Bezeichnung: Künstlersignet am Saum hinten. Hier zudem bezeichnet: 1.
Gießerstempel: Daneben Gießerstempel: H. NOACK BERLIN FRIEDENAU.
Bei dieser Bronze handelt es sich um eines von zwei Exemplaren der ersten Fassung.
Provenienz:
- Buchholz Gallery/Curt Valentin, New York
- Sammlung Morton D. Day, Saint Louis
- Sammlung Laura Bramlette, Houston
- Privatsammlung Nordrhein-Westfalen
Literatur:
- Busch, Günter/Rudloff, Martina: Gerhard Marcks - Das plastische Werk. Mit einem Werkverzeichnis von Martina Rudloff, Frankfurt a.M./Berlin/Wien 1979 (2. Aufl.), WVZ.-Nr. 290, Abb.

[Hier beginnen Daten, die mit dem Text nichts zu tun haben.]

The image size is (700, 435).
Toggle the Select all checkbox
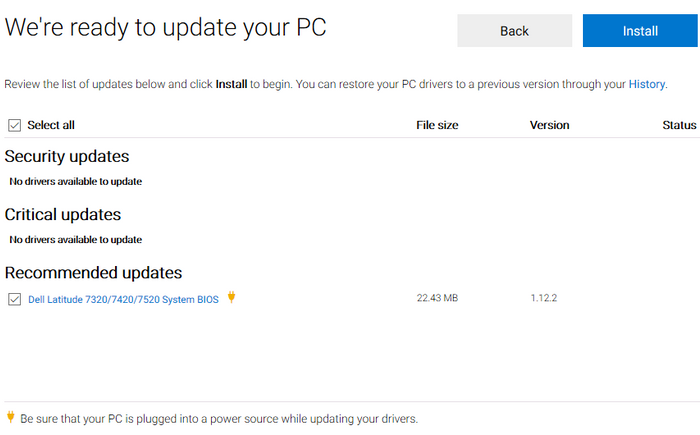[x=14, y=125]
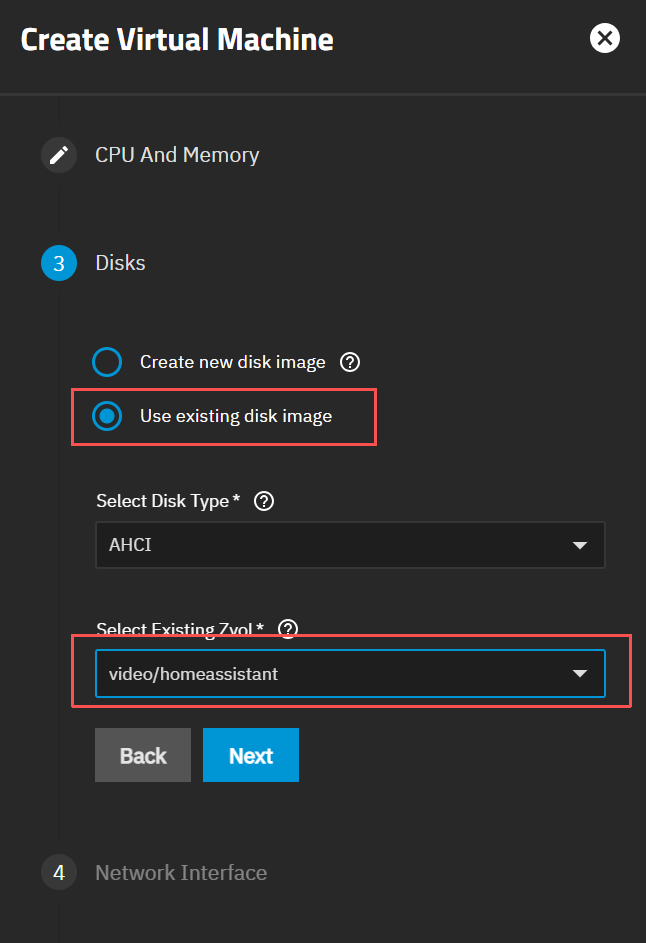Click the "Use existing disk image" label text
This screenshot has width=646, height=943.
236,416
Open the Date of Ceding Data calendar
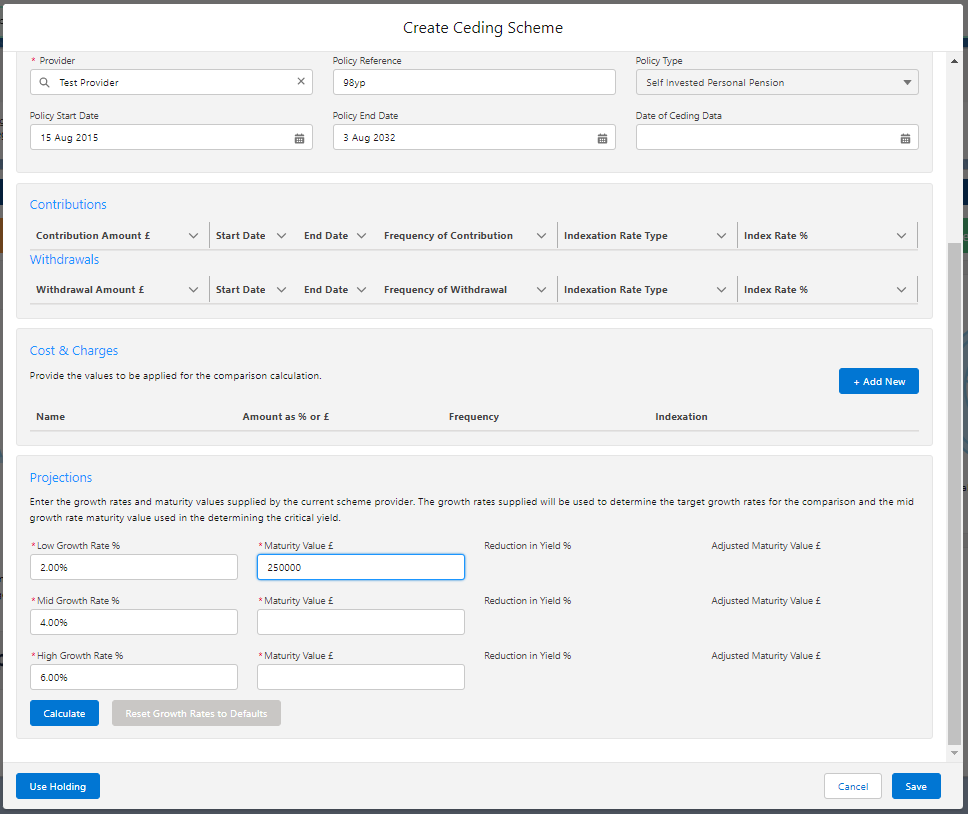968x814 pixels. pos(905,138)
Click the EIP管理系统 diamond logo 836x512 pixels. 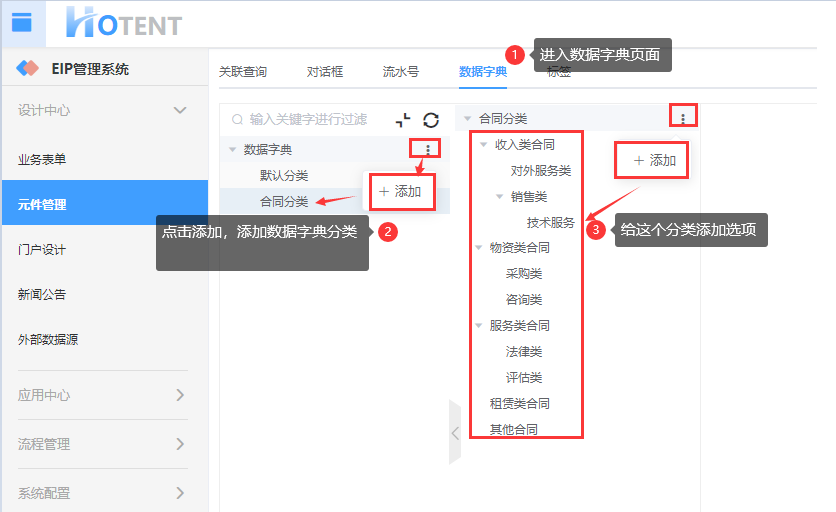click(28, 68)
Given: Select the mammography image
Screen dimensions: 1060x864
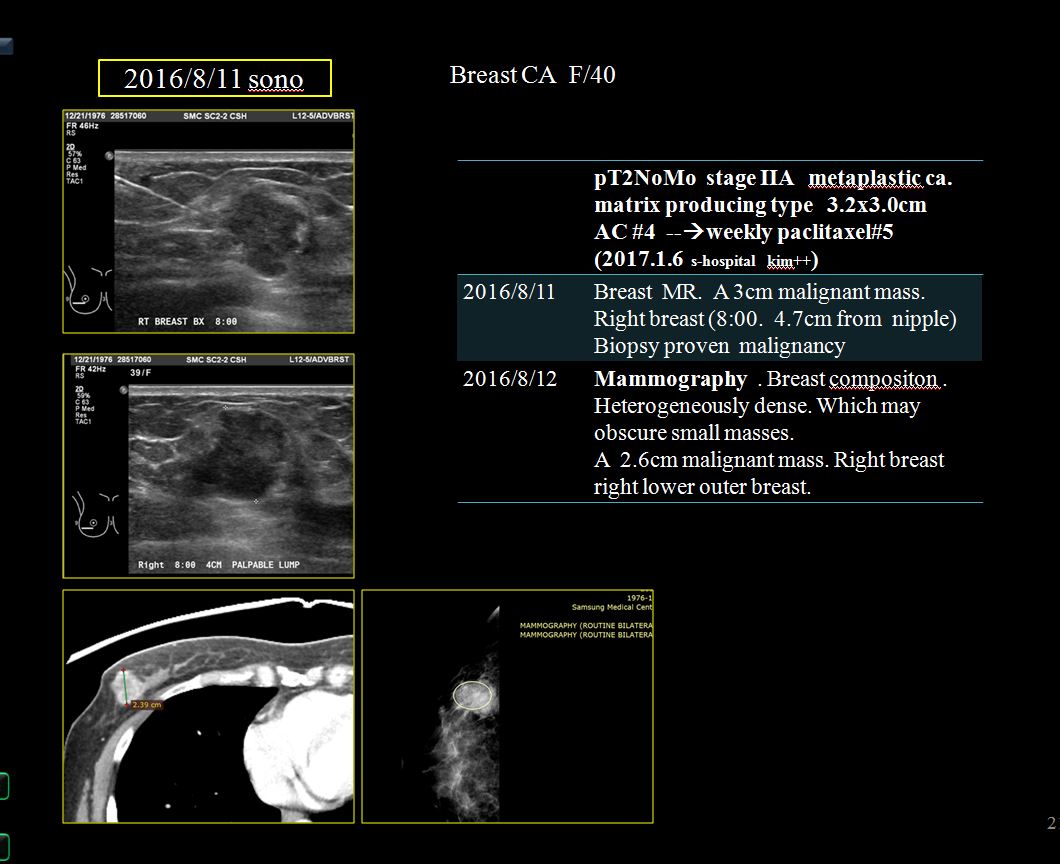Looking at the screenshot, I should click(x=507, y=706).
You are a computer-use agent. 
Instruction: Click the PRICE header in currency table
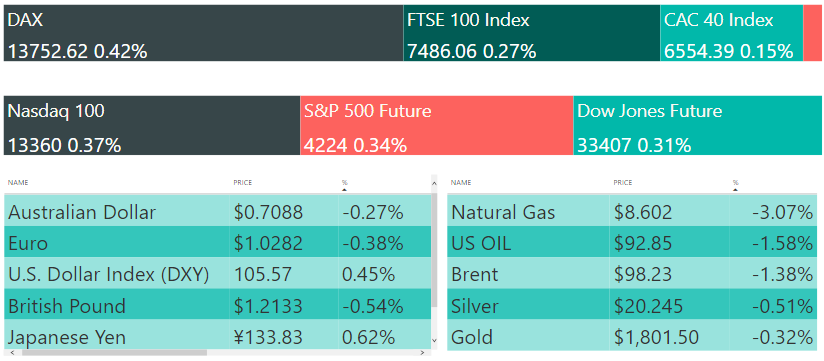[243, 183]
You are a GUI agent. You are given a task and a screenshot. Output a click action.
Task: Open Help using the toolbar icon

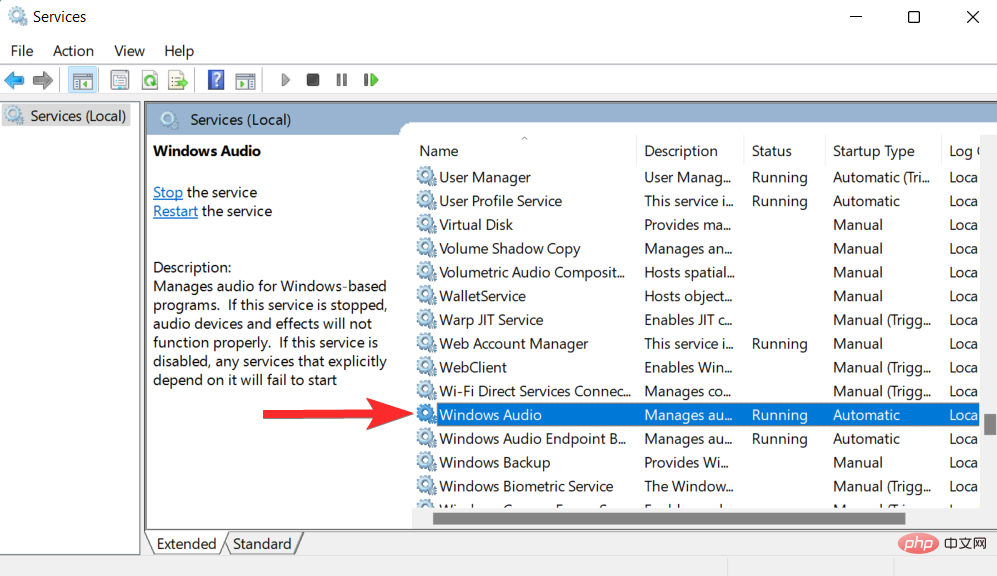click(x=215, y=79)
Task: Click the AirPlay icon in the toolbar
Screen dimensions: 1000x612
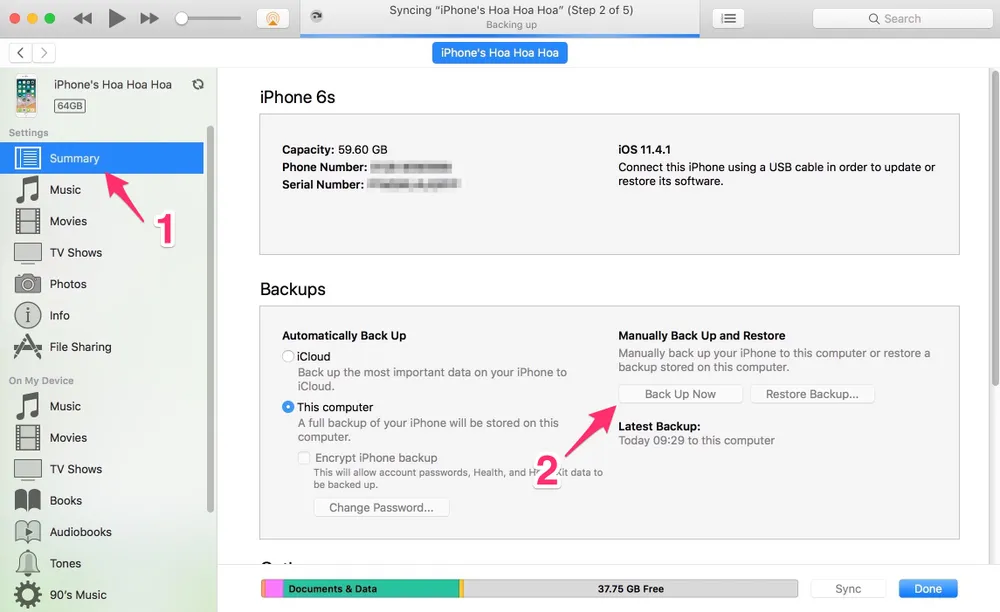Action: [272, 18]
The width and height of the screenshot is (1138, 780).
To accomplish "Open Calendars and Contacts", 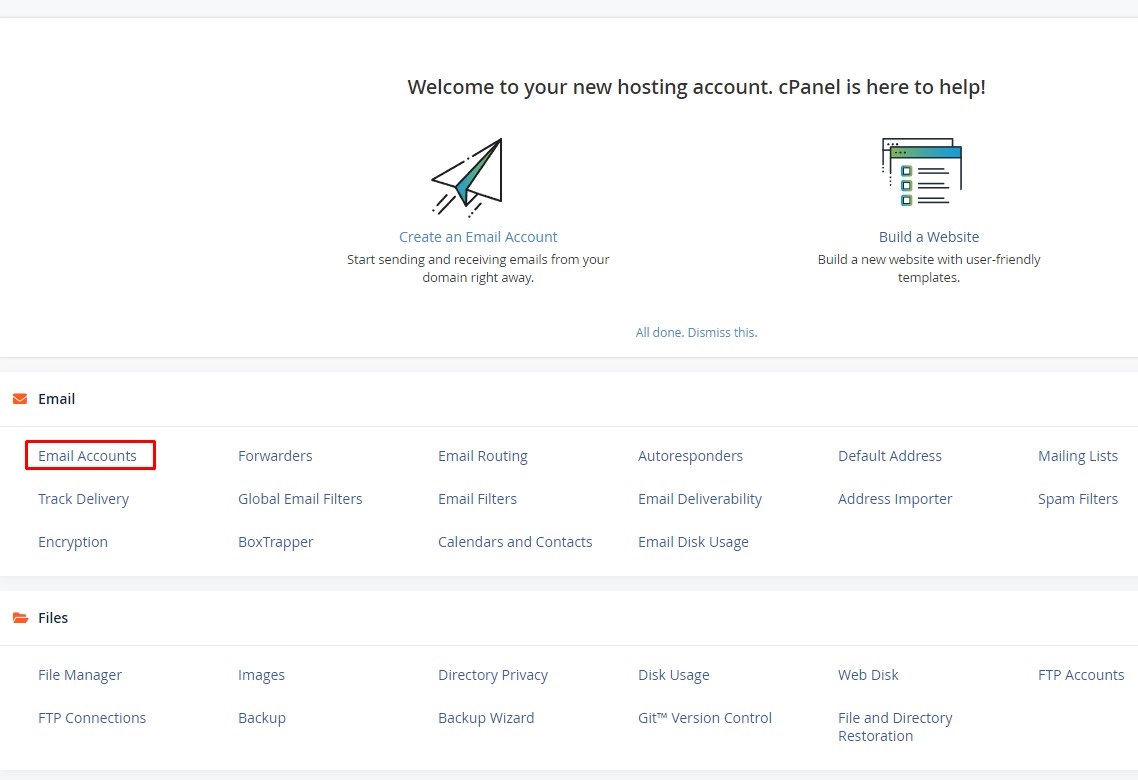I will (x=515, y=542).
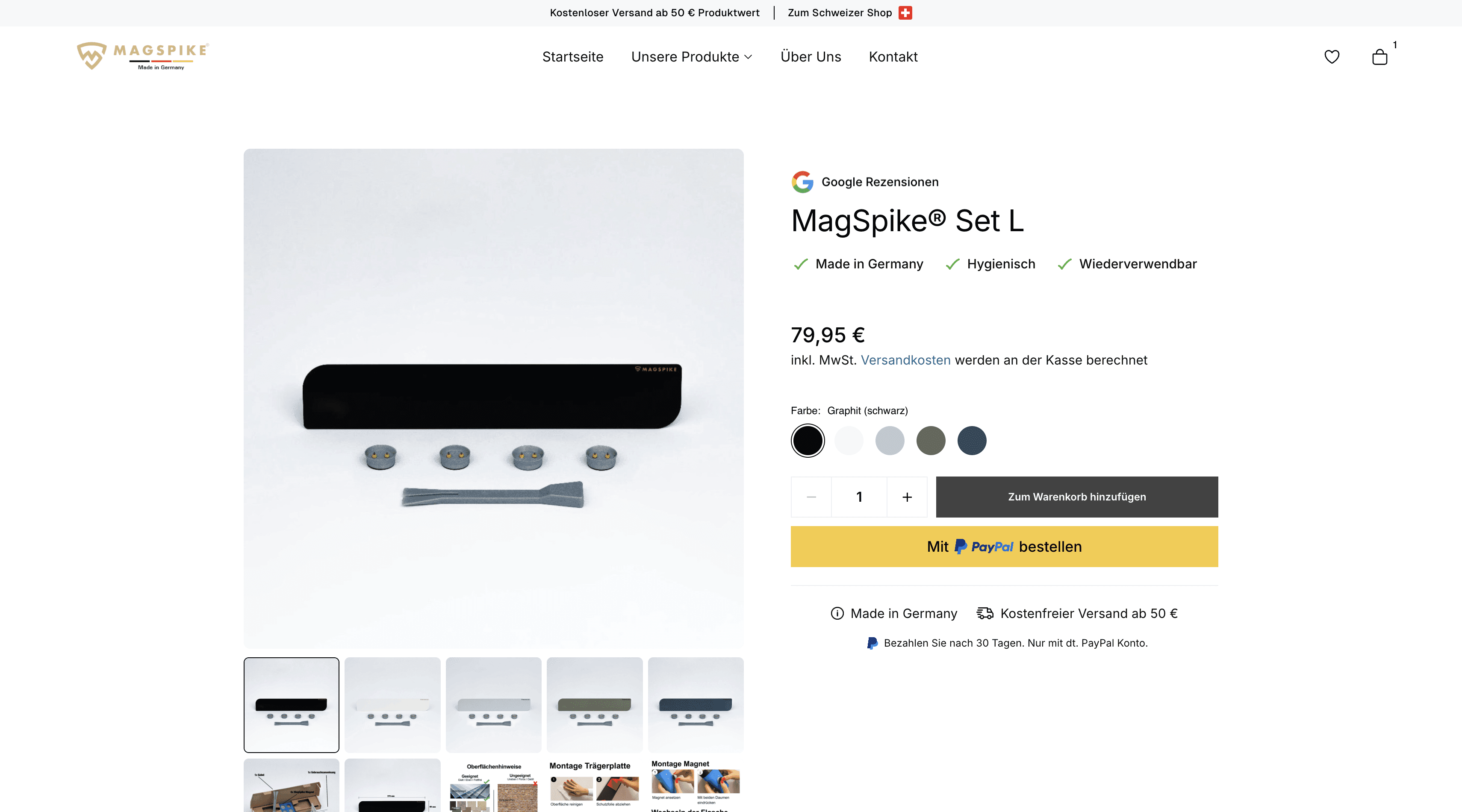This screenshot has width=1462, height=812.
Task: Open the Versandkosten link
Action: click(x=906, y=360)
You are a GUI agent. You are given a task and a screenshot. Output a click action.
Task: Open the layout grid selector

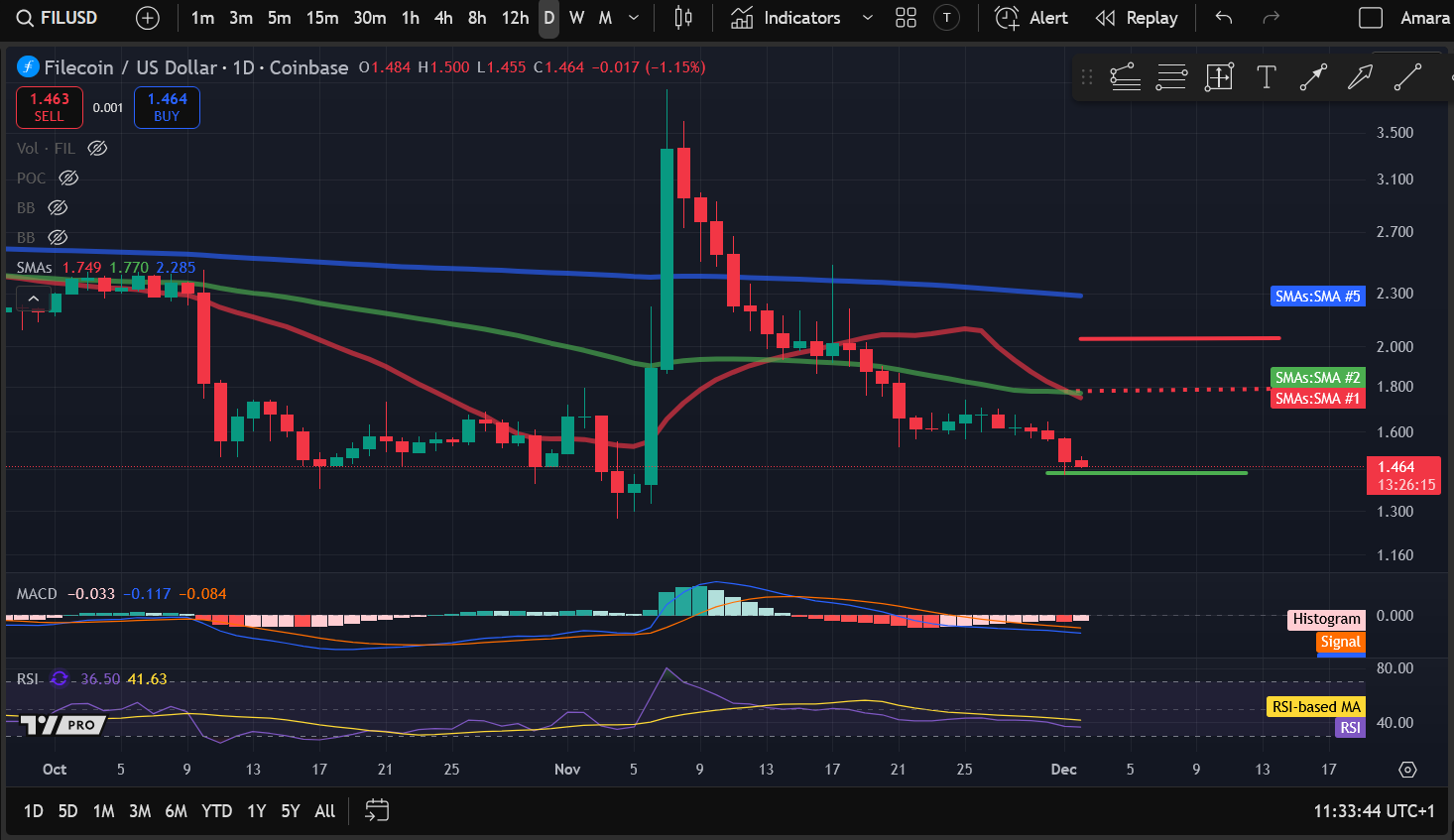point(906,18)
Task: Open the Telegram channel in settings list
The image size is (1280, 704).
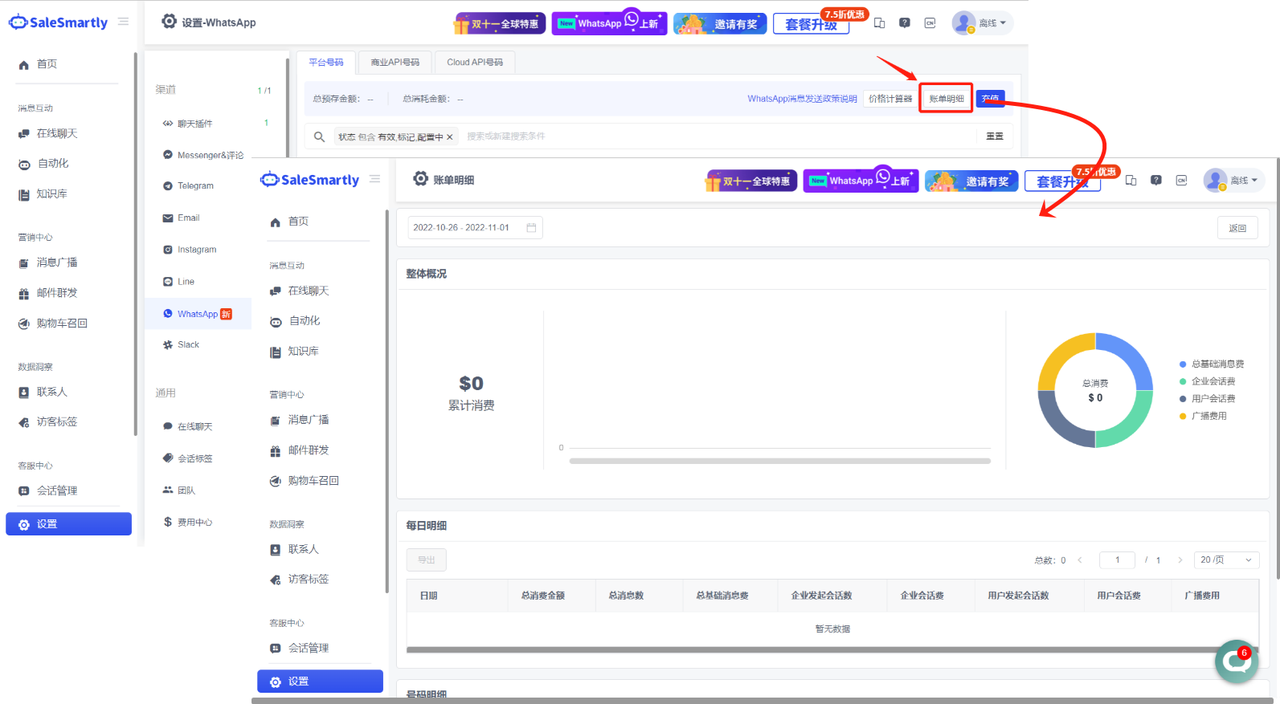Action: tap(195, 186)
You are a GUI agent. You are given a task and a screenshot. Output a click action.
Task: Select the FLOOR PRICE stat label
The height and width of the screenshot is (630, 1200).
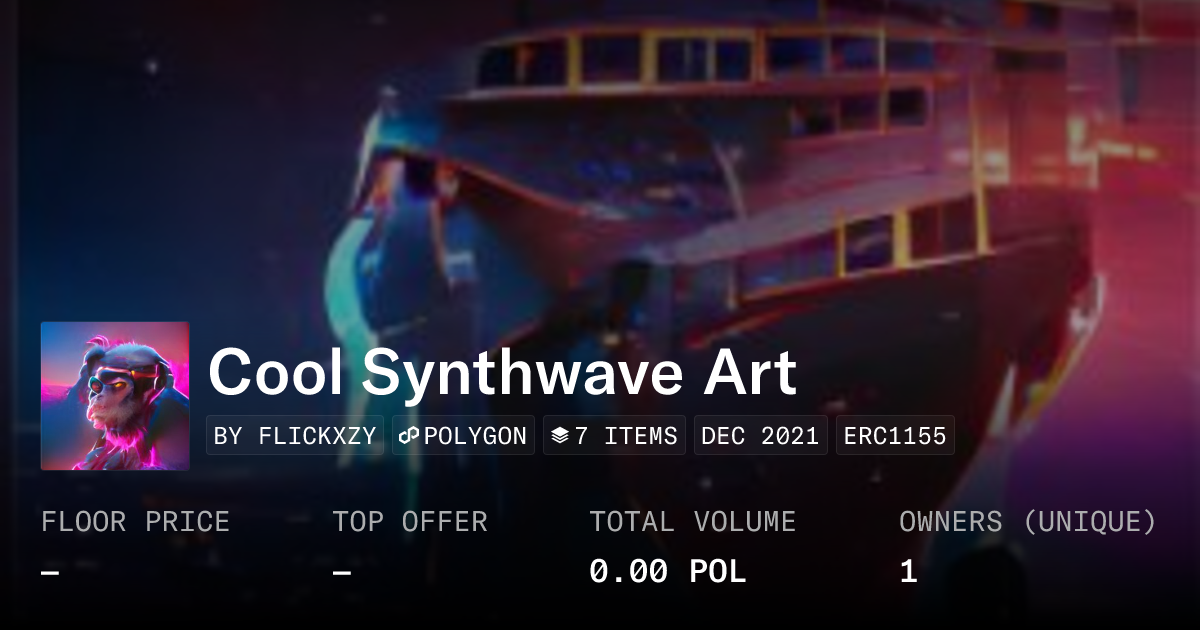(135, 522)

-Nach einer Oper von Georg Friedrich Händel betitelt, die den Künstler und das Modell miteinander verbindet
-Modell für die Skulptur stand Trude Jalowetz, die Marcks in seiner Zeit in Halle/Saale kennenlernte
-Allansichtig spannende Skulptur mit feinen Details und Konturen und starker räumlicher Präsenz
Die Grundlagen der Bildhauerei
Nachdem Gerhard Marcks (1889-1981) die Töpferei des Weimarer Bauhauses in Dornburg geleitet hatte, wechselte er 1925 an die Burg Giebichenstein in Halle. In der Auseinandersetzung mit seinen Malerkollegen am Bauhaus, allen voran Lyonel Feininger (1871-1956), hatte er angefangen, die Grundlagen der Bildhauerei zu untersuchen. So wie die Maler am Bauhaus Linie, Farbe, Fläche und Kontraste im Bild thematisierten, beschäftigte er sich mit den Grundkategorien seines Mediums: Volumen, Negativräume und plastische Kontraste zwischen konkav und konvex, zwischen flach und rund, zwischen Flächen und Kanten. Vor allem Feininger bestärkte ihn darin, dass diese abstrakten Kategorien und die Darstellung der Wirklichkeit sich keineswegs ausschließen (wie es die radikaleren Künstler am Bauhaus behaupteten), sondern sich gegenseitig verstärken können. Aus dieser Haltung heraus entdeckte er für sich die archaische griechische Skulptur und das Werk von Auguste Rodin (1840-1917). Im nächsten Schritt entstand daraus eine Art künstlerisches Programm, an dem er bis zu seinem Tod festhalten sollte: Es gehe darum, in jedem einzelnen Werk bildhauerische Form und die lebendige Natur in ein Gleichgewicht zu bringen.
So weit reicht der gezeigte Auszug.